The gut microbiome is distinct in people with Crohn’s disease, and even axial compared to peripheral spondyloarthritis.
People with Crohn’s disease and associated joint inflammation have changes in their gut microbiome, prompting hopes that one bacterium could become a new biomarker.
Researchers found that patients with Crohn’s disease and either axial or peripheral spondyloarthritis had higher rates of Mediterraneibacter gnavus bacteria coated with the antibody IgG in their gut compared to healthy controls or those with Crohn’s disease and no joint inflammation.
Up to one in three patients with Crohn’s disease may also experience joint inflammation, author Associate Professor Randy Longman, a US gastroenterologist and mucosal immunologist, told media.
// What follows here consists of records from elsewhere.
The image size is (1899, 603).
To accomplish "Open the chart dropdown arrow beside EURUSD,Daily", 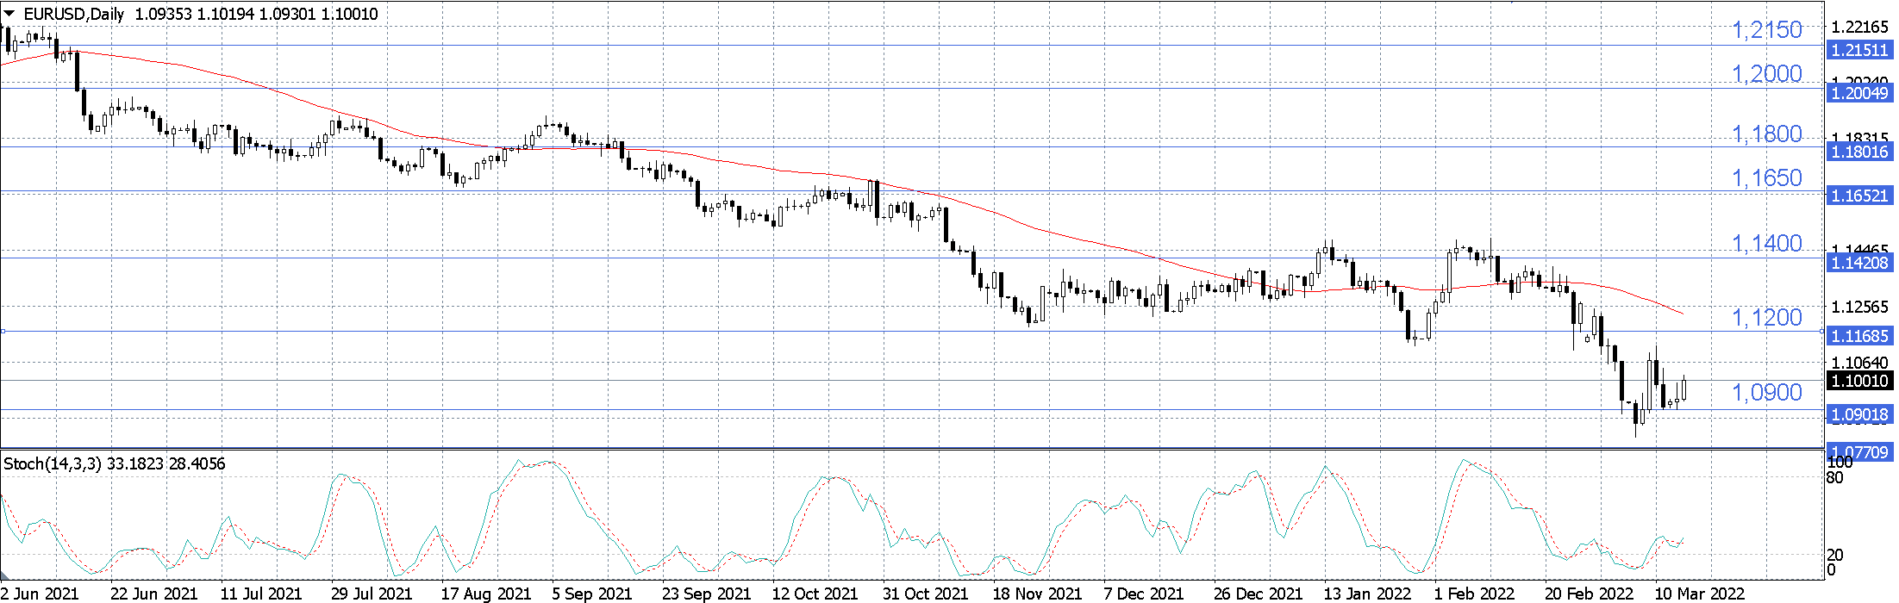I will click(9, 13).
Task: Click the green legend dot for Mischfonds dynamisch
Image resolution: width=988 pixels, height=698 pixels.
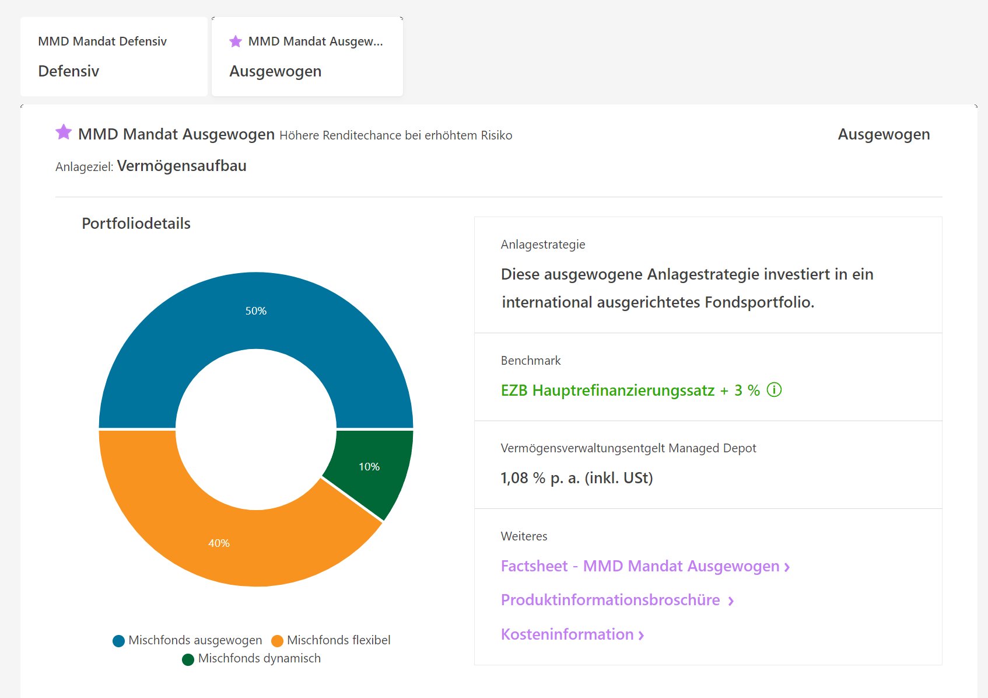Action: [188, 659]
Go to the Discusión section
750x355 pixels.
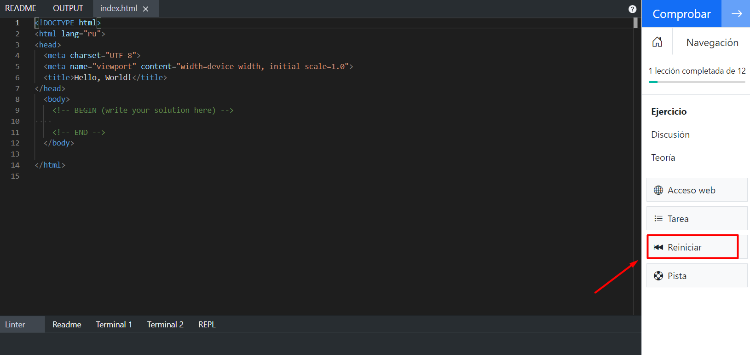click(670, 134)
“While joint inflammation is one of the most common extraintestinal manifestations of Crohn’s disease, clinicians don’t have a good handle on why this happens and how to treat it,” he said.
Professor Longman and colleagues analysed stool and serum samples from around 100 US patients, 39 with Crohn’s disease and peripheral spondyloarthritis, 14 with Crohn’s and axial spondyloarthritis, 44 with Crohn’s but no joint inflammation and nine healthy controls.
“This unique cohort revealed distinct taxonomic compositions of CD and CD-SpA compared to healthy controls and demonstrates that the composition of the CD-AxSpA microbiome is distinct from that of CD-pSpA,” the authors wrote.
They found IgG-coated M. gnavus in 33% of patients with Crohn’s disease and peripheral spondyloarthritis, 29% of those with Crohn’s disease and axial spondyloarthritis and only 11% in Crohn’s disease without inflammation and healthy controls.
IgG helps the body fight off pathogens and triggers inflammation. The level of IgG coating found in the samples was associated with disease activity scores in patients with joint inflammation.
“The research also raises the possibility that there could be a causative link between the gut microbiota and immune cell responses that govern inflammation, but further investigation is needed,” Professor Longman said.
The authors said it was still unclear what parts of the bacteria the immune system was reacting to.
“Ultimately, I hope to figure out how to target or otherwise mitigate the effect of these bacteria on joint inflammation in patients with Crohn’s disease,” said study co-author Dr Grace Maldarelli, a US infectious disease specialist.